Conclusion and Future Perspectives

Applications of AuNPs in biomedicine are endorsed by their unique physicochemical properties and have shown great promise as theranostic agents. The increasing interest in biomedical applications of AuNPs is further encouraged by the biocompatibility and medical history of bulk gold, which suggests that the gold core in AuNPs will essentially display similar or improved properties [3]. But at the same time their small size can infer unique properties that will completely change their pharmacokinetics [144]. The diverse biomedical applications of AuNPs in diagnostics and therapeutics herein discussed demonstrate their potential to serve as adjunct theranostic agents. They can be used as drug delivery, PTT, diagnostic and molecular imaging agents [12, 33, 128]. In time, and with better knowledge of mechanisms of action, more AuNP-based systems will obtain approval for clinical use. However, the excitement of these biomedical applications of AuNPs should unequivocally be balanced with testing and validation of their safety in living systems before any clinical applications.
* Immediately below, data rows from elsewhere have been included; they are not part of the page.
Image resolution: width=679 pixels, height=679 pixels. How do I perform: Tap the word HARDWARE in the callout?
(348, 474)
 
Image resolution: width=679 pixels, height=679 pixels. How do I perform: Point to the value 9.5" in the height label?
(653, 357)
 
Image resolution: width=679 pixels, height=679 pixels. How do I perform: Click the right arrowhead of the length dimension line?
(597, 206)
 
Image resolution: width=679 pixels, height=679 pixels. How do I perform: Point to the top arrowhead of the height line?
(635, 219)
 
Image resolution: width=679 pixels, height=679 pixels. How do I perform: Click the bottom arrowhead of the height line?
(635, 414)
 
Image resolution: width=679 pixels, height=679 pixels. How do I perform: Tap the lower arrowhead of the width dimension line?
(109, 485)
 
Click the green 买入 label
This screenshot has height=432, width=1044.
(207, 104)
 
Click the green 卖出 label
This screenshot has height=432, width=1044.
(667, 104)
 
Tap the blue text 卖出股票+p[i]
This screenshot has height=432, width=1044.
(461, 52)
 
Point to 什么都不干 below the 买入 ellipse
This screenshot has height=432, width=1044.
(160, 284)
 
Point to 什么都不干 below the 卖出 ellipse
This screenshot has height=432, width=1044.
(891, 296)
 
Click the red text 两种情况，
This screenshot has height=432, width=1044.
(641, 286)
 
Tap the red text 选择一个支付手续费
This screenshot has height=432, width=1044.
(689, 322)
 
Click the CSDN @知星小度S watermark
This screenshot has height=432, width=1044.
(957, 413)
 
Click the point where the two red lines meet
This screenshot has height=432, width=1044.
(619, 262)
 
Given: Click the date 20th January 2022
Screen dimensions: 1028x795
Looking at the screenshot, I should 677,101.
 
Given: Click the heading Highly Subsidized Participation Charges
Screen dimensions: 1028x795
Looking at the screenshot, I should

In conclusion, more work needs to be done to taper the toxicity of AuNPs. This can be achieved by introducing biocompatible molecules on their surface [14, 15, 58, 159], and developing new and better synthesis methods, such as the use of green chemistry to produce biogenic NPs. All these developments may further broaden the applications of AuNPs in nanomedicine. AuNPs are non-biodegradable, and off-target distribution could result in chronic and lethal effects. All these concerns must be addressed before clinical translation; the existing trials will soon provide some clarity on their impact in human health. Should their health benefits outweigh their potential risks as is the case with the existing clinical drugs, it is a matter of time before they are approved for clinical use.